Mystery of boundaries

There are miles and miles of road ahead:
roads that twist and bend;
signs to follow — sometimes feel.
Roads that seem to stretch forever straight to nowhere:
dips; gradients; hills to climb; mists hiding trees —
softly ushering in the coming of light.
We have food, juice, water, pillows, and layers of clothing.
You have the books, the tapes, pen, journal, and
a wonderful belly of inspiration — so clear; so true.
All I have is this ache: slowly and subtly eating at my heart;
Kamikaze moths diving into the burning flame of your deep blue eyes.
Venus herself would be envious of this pull you have over me.
Dingo crazy: my mind howled at moon above;
playing sneaky intricate games; sniffing and digging around your fortress.
Each hug, holding of hands, touch, meeting of eyes
fuels the fire of this madness.
Each clever word and custard kindness: a lure to hook you in;
a psychotic predator preying on your trust.
The space unfold between us.
I cease to be me and you cease to be you.
I am the parched desert aching for love and the field of stars above.
Not this lighthing rejection:
a heart wrenching reprimand for crossing the line;
meandering into messed up boundaries.
Inside: everything collapsed; the predator has been found;
shot dead by the burning rays of the the mid-day sun.
The lightning never stopped:
burning the landscape of my power and pride; scorching the Spinifex
of protection woven over countless years.
I had hoped the thick black smoke would hide
what is burning deep inside but
the winds of your will kept blowing the smoke away.
"I am sorry my boundaries are messed up too."
Pieces of my heart are kangaroos jumping widly to escape the fire.
"I want you to love me, I want you to want me, I am hurting, can't you see?"
"We are good for each other, I have seen our future loves together.
"I have known and loved you in the past, in all my lives. I have spent countless
nights making love to you. I don't want to ever lose you again. I am at the court yard
yelling out your name. I am at the top of the red rock calling out to you. I see your face
in the endless horizon. I can still smell your sweet neck; the softness of your hair;
your long flowing red hair; your deep blue eyes — what have I done to deserve this?"
I hear the knife that stabs at my heart: never ending.
I hear the blade enter; break my sternum; yet I do not feel a thing.
There is no heart: just this empty hole with so much blood gushing out;
spilling into the cobbled stone street of pestilence.

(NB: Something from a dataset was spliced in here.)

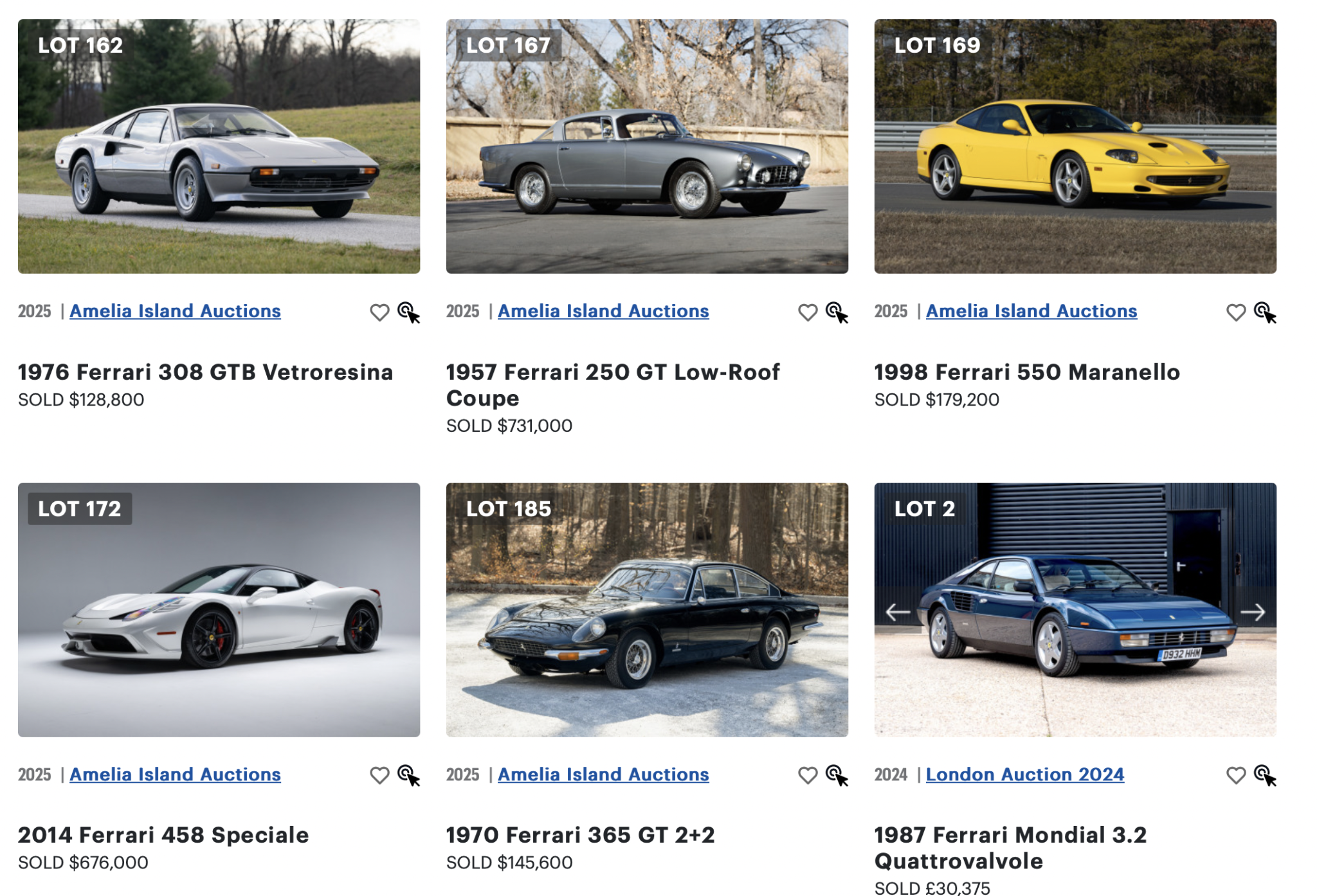Click heart icon for 2014 Ferrari 458 Speciale
This screenshot has height=896, width=1317.
point(379,775)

"Mia Bella!" — then I saw my blood stained hands; the knife.
This will not end with the clicking of fingers.
I open my eyes. I see you.
My face is wet. My heart stung by a million ants.
You: are there; eyes piercing at my soul.

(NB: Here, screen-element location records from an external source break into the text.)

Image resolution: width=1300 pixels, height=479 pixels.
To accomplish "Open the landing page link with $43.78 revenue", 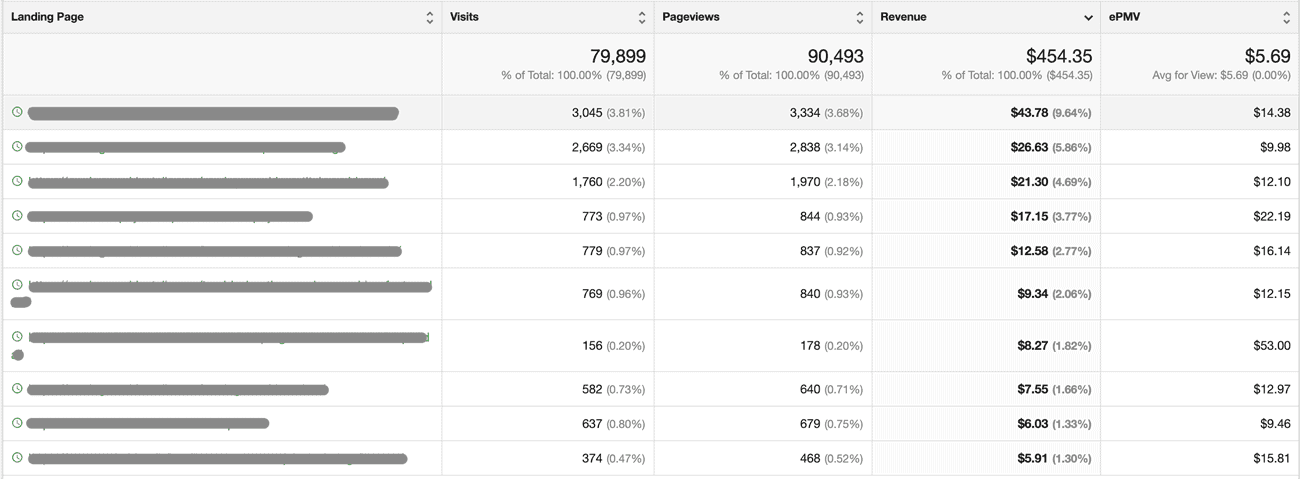I will tap(213, 113).
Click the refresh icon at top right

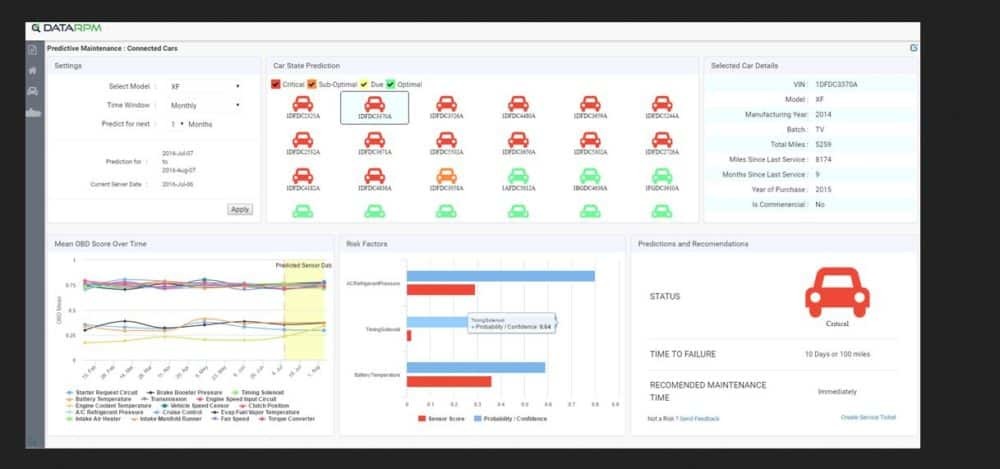(914, 47)
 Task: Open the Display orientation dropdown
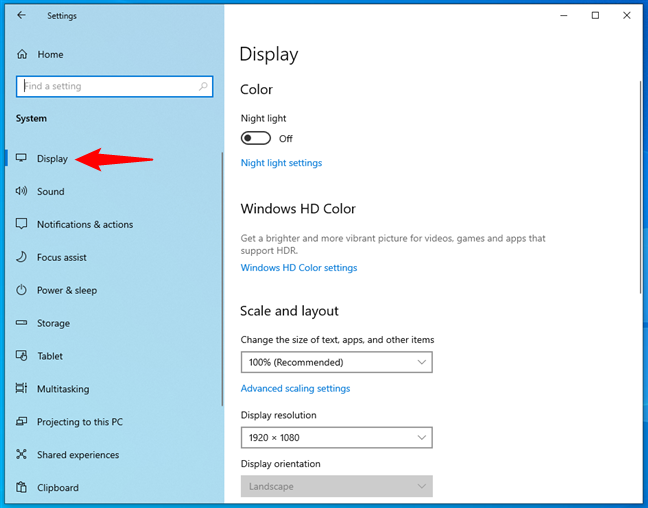pos(336,486)
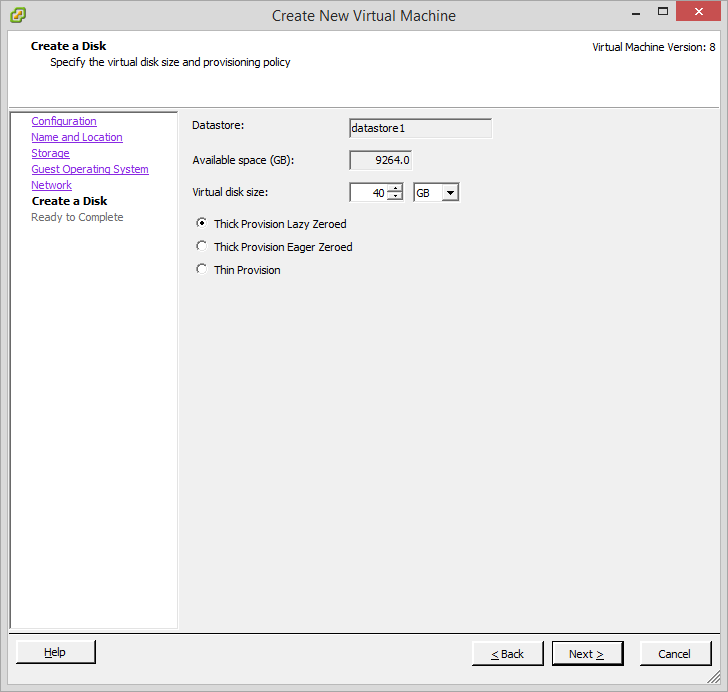Select Thick Provision Eager Zeroed option
The height and width of the screenshot is (692, 728).
click(x=203, y=247)
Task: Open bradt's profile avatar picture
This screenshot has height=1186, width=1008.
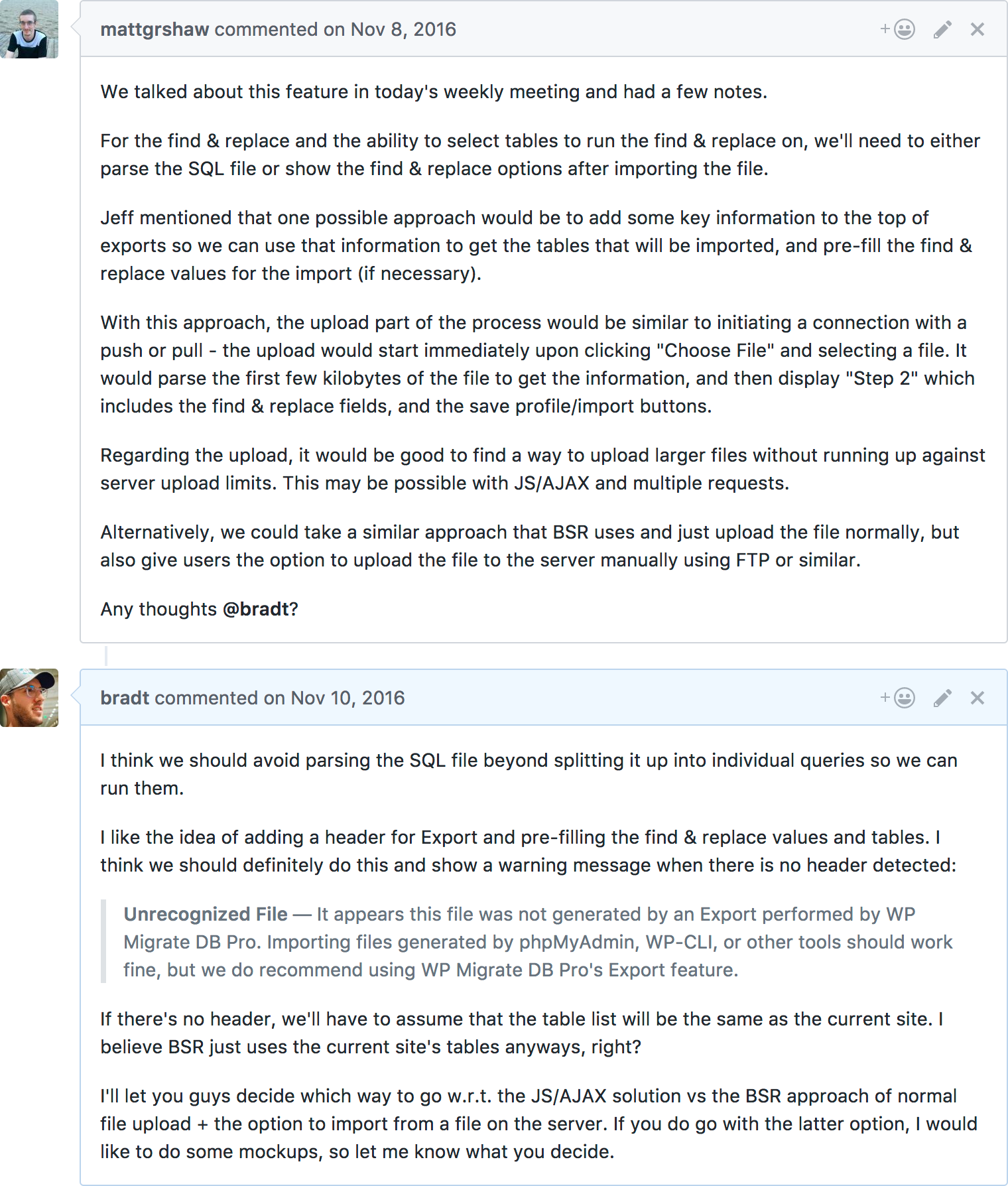Action: point(29,698)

You have cornered this weak Wallaby. I cannot jump away.
There is nowhere to go. I speak with lips trembling. I can't say what I feel.

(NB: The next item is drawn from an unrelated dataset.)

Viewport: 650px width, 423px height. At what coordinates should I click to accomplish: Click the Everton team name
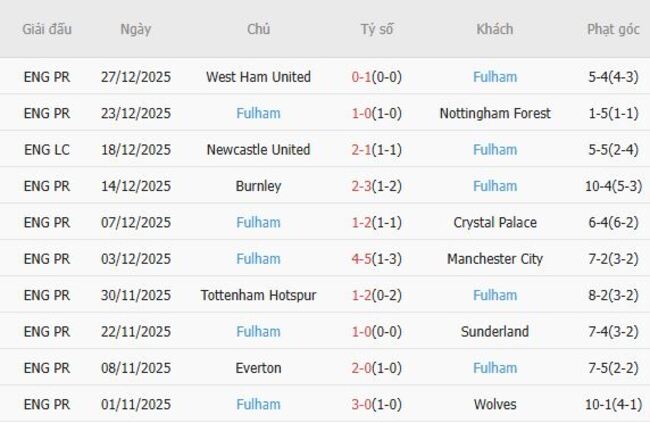click(x=258, y=368)
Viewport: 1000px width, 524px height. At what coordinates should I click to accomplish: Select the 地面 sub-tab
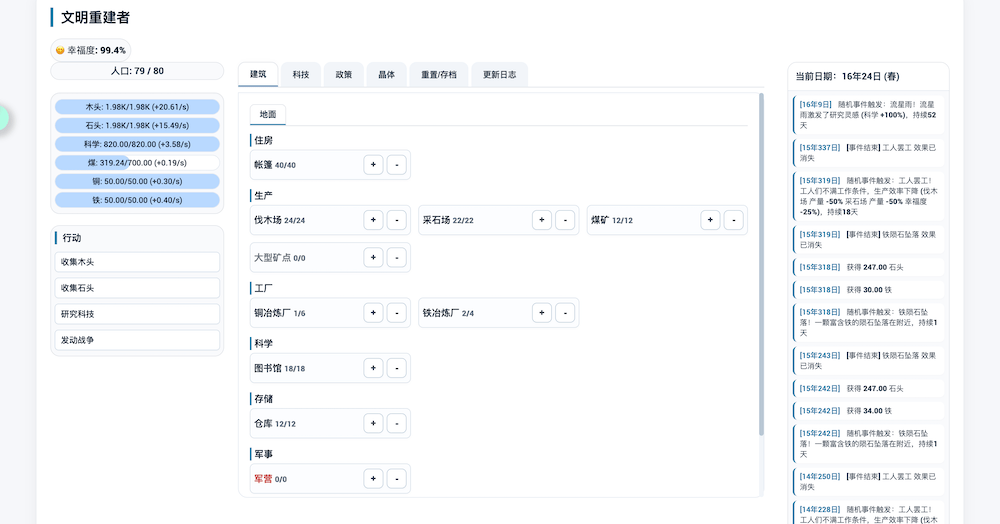pos(268,115)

My heart in knots, I cannot speak.
"Do you have problems expressing how you feel?" you asked. I nod.
"Do you fear rejection?" you asked once more. I nod.
All this damn aching heart wanted to say was "I love you, I want us to be together."
You said no. Not never, but no.
The sky opened. An ocean above emptying itself: flooding the landscape below.
I am drowning. Stay with the feeling you said. This is a great opportunity for you.
Whatever comes up now: stay with it; use it.
But I do not want to use it. I am drowning. Every word you say sends me into a tail spin.
I have to please you. I modify myself to please you.
Why are you doing this? Why are you leading me like a dog on a damn leash?
When I am soft and weak: you look for my strength. When I am strong: you say I am harsh and look for my softness.
The rain did not stop.
"What's the point of staying with this feeling? I can't stay. At the end of the day,
we will not be together. After all this, I will still be left hurting. I am better directing
my will towards something else. Something useful. I have to will this feeling away".
Belly stubborn, you persisted.
"But this is not a samskara. This is my love for you. This is not a stepping stone.
This is my real love for you; and I am hurting.
I don't want you to analyse me; make me a better person.
I don't want your light; I want you. May be if I find someone else to give this love to,
the pain will go away. Time and distance might help it go away. I can be alone forever
nursing this wound. I will find someone else. I can forget. I must. I will forget".
And the rain poured down.
"I don't want this gift. I don't want this connection. I don't want this power.
I just want to be happy; be normal; be loved. I have seen us walk the aisle; seen our
children play.
On and on it came.
I was beside myself; on the edge; could not put: hands on wheel; feet to pedal.
The rain stopped. The desert is soaked. The landscape decimated.
Waiting.
There will always be roads to travel, destinations to reach, food to eat, water to drink
thoughts and feelings to write about, visions to see.
I hope you stay; I hope I stay
in this eternal dance of fire and water.